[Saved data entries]
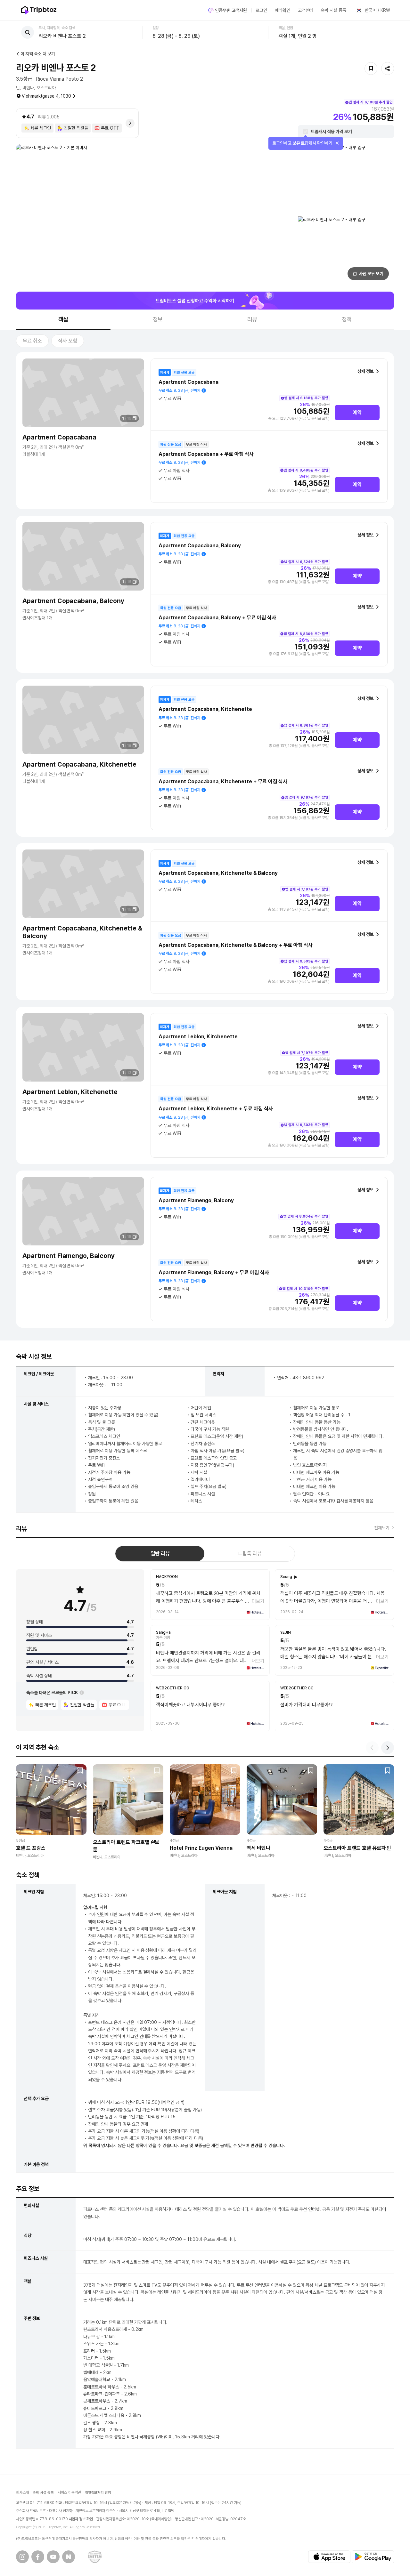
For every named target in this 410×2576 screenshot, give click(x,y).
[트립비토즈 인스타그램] (22, 2556)
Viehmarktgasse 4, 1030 (46, 96)
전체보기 (382, 1527)
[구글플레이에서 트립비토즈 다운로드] (373, 2556)
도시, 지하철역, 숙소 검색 (56, 28)
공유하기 (387, 68)
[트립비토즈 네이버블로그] (68, 2556)
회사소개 (22, 2492)
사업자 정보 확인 (81, 2519)
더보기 (258, 1601)
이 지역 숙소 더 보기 (37, 54)
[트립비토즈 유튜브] (53, 2556)
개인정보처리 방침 (98, 2493)
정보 (158, 319)
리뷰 (252, 319)
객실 (63, 319)
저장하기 (371, 68)
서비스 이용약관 (69, 2492)
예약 (357, 412)
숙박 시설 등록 (333, 10)
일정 (155, 28)
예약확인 (282, 10)
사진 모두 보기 (371, 273)
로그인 (261, 10)
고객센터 (305, 10)
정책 (347, 319)
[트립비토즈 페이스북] (37, 2556)
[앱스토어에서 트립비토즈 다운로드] (329, 2556)
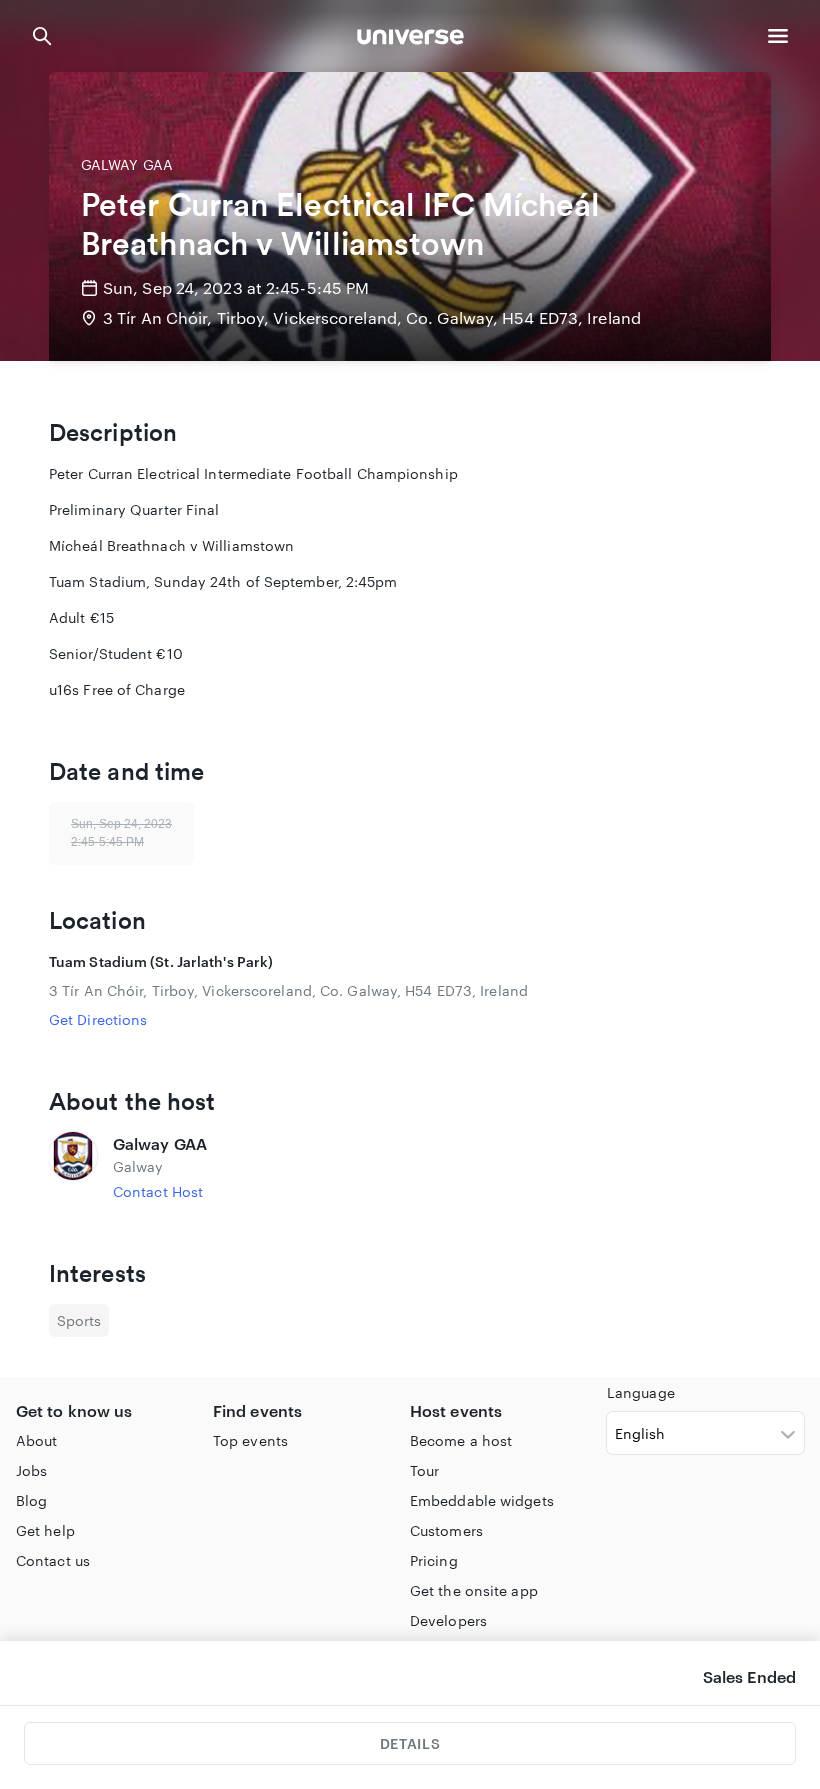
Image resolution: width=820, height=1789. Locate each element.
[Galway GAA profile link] (73, 1167)
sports (79, 1320)
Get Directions (98, 1019)
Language (641, 1392)
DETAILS (410, 1743)
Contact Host (158, 1191)
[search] (42, 36)
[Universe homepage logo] (410, 39)
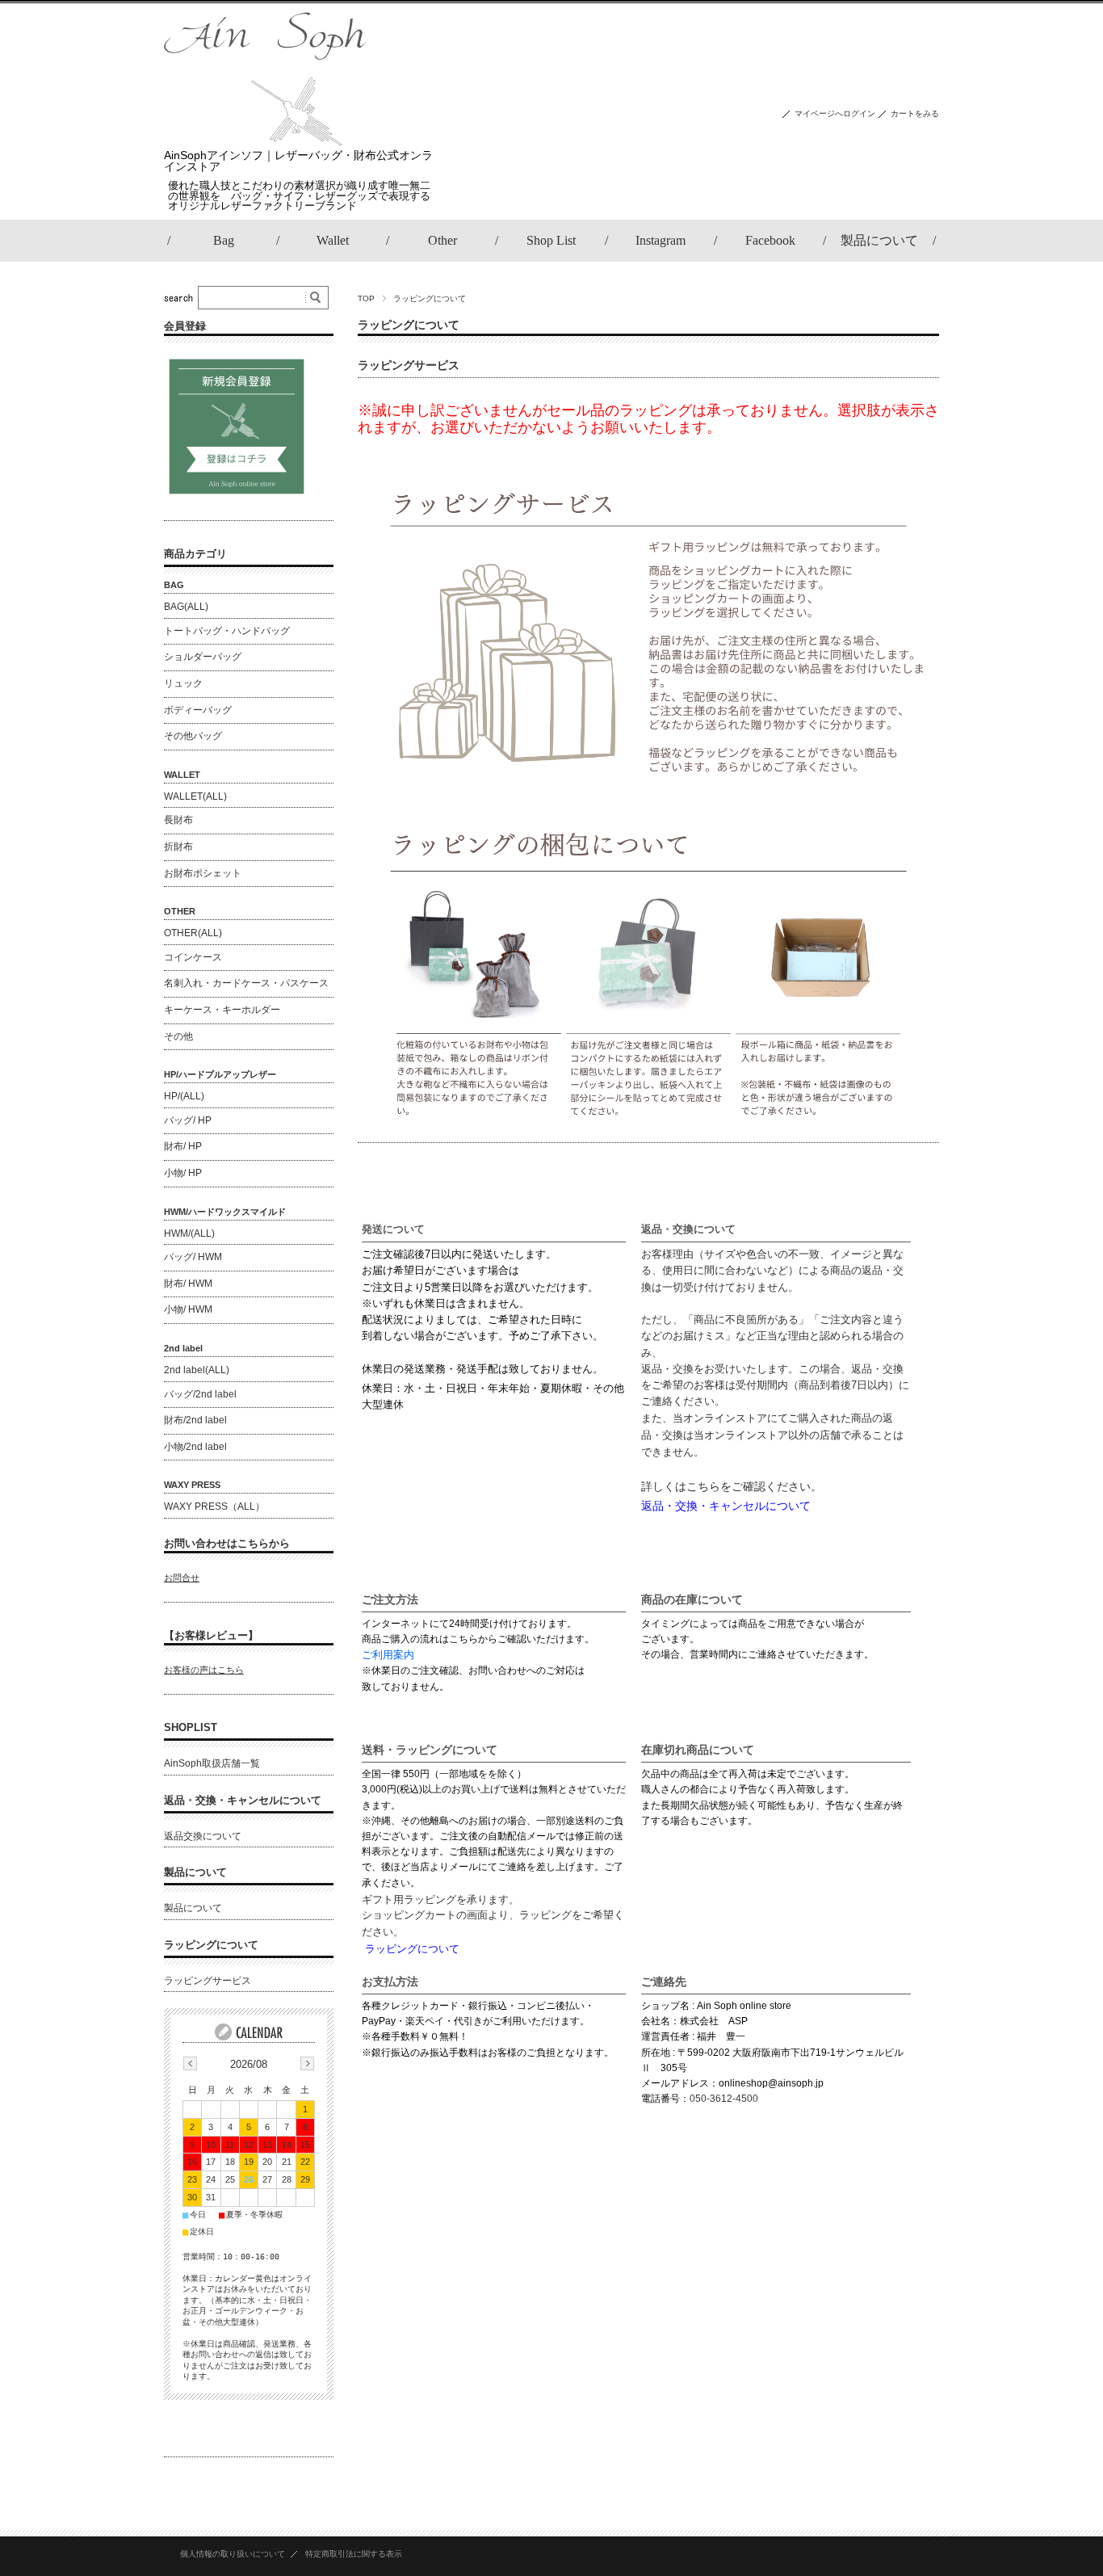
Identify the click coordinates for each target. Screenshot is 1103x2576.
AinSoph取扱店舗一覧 (212, 1763)
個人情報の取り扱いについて (232, 2553)
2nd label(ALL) (196, 1370)
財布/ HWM (188, 1283)
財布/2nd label (195, 1420)
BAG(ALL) (186, 606)
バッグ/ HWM (193, 1257)
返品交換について (202, 1836)
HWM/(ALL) (189, 1233)
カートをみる (915, 113)
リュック (183, 683)
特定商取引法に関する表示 (353, 2553)
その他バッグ (193, 736)
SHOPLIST (190, 1727)
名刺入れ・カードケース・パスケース (246, 983)
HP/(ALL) (184, 1096)
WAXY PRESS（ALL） (214, 1506)
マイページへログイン (835, 113)
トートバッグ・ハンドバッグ (227, 631)
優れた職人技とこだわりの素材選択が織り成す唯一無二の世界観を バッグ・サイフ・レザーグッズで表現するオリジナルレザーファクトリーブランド (299, 195)
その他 (178, 1036)
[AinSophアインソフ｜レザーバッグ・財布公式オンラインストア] (265, 141)
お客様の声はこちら (204, 1670)
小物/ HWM (188, 1309)
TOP (366, 298)
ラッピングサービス (408, 365)
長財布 (178, 820)
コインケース (193, 957)
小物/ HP (183, 1173)
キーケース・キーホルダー (222, 1009)
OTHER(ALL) (193, 933)
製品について (195, 1872)
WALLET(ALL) (195, 796)
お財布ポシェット (202, 873)
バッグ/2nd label (200, 1394)
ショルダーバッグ (202, 656)
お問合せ (181, 1577)
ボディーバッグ (198, 710)
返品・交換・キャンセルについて (242, 1800)
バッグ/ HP (188, 1120)
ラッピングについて (211, 1945)
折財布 (178, 846)
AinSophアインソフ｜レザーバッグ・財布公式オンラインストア (298, 161)
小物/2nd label (195, 1446)
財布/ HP (183, 1146)
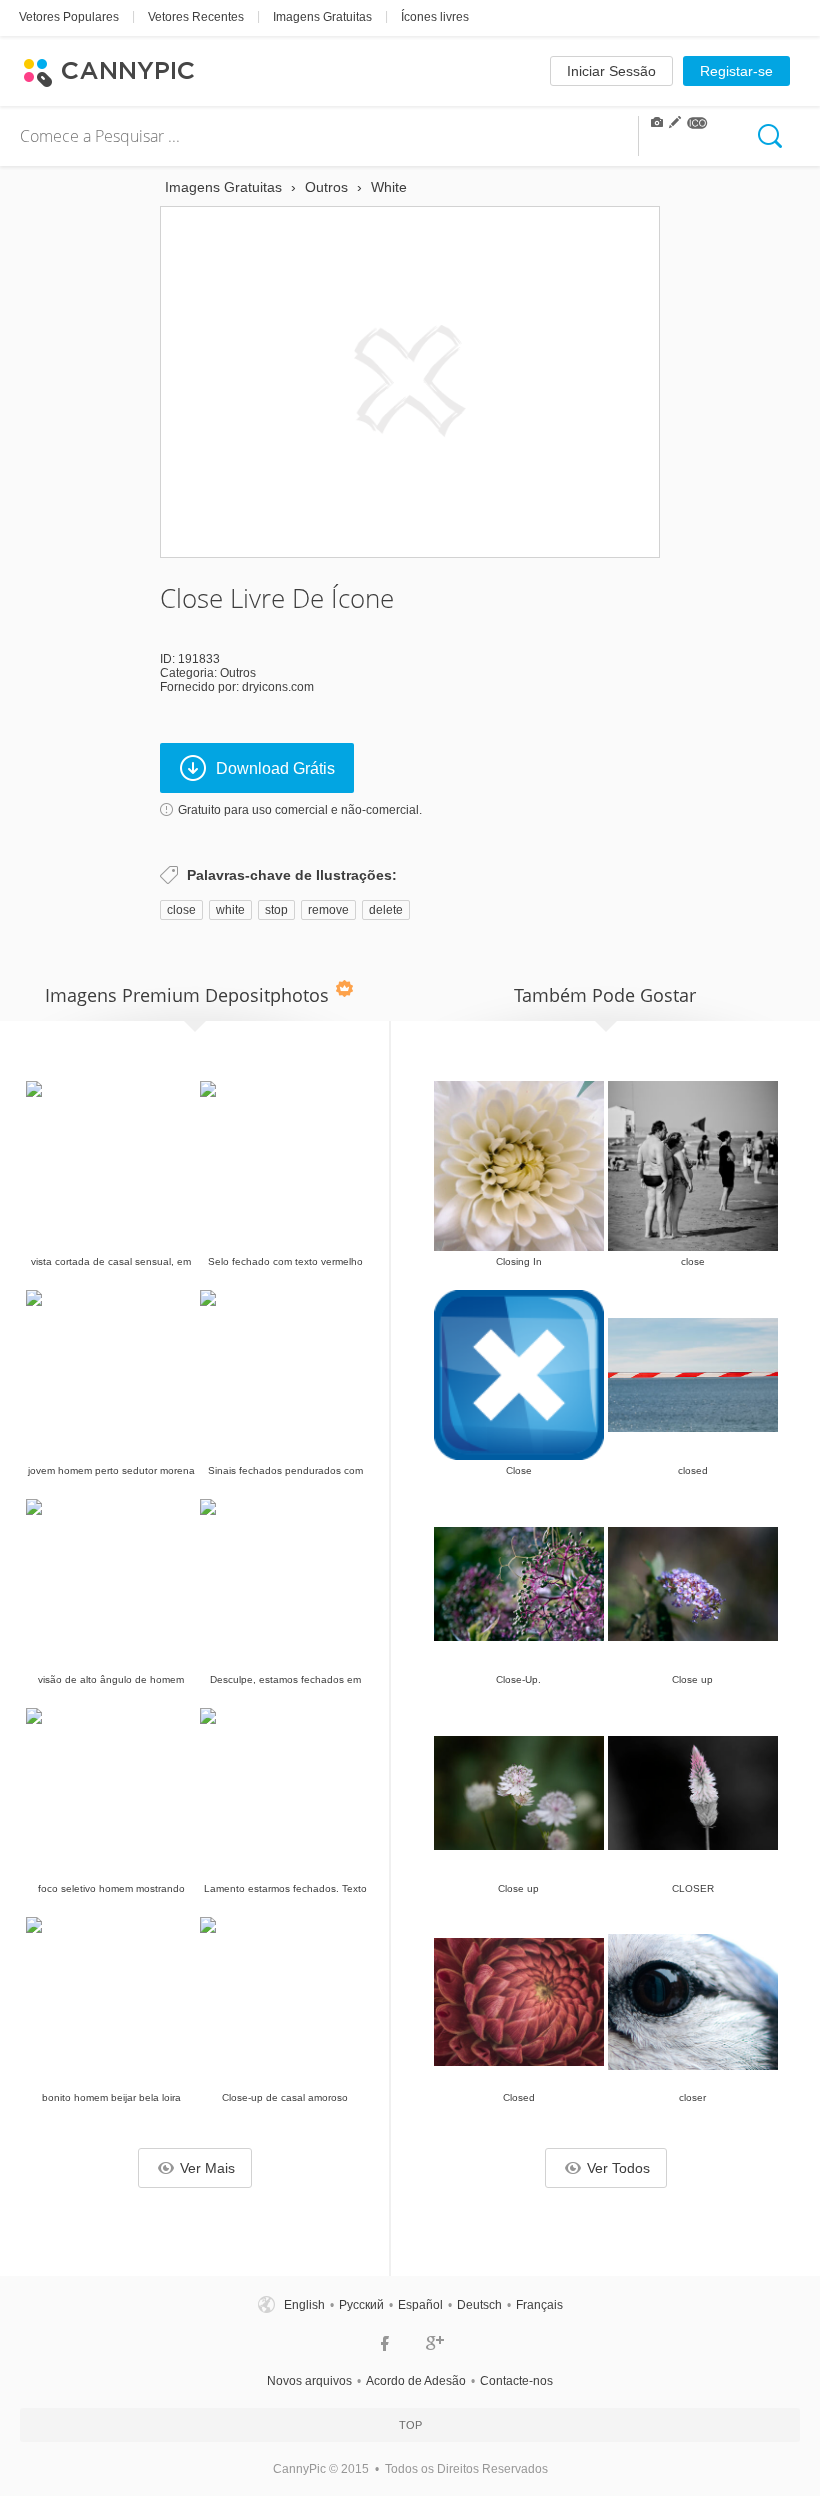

◆ Your task
What is needed is a copy of every line above in which "each" appears.

◆ Solved exercise
Image resolution: width=820, height=1789. Locate each element.
Identify the click coordinates for each target. Screenshot is 1103x2576.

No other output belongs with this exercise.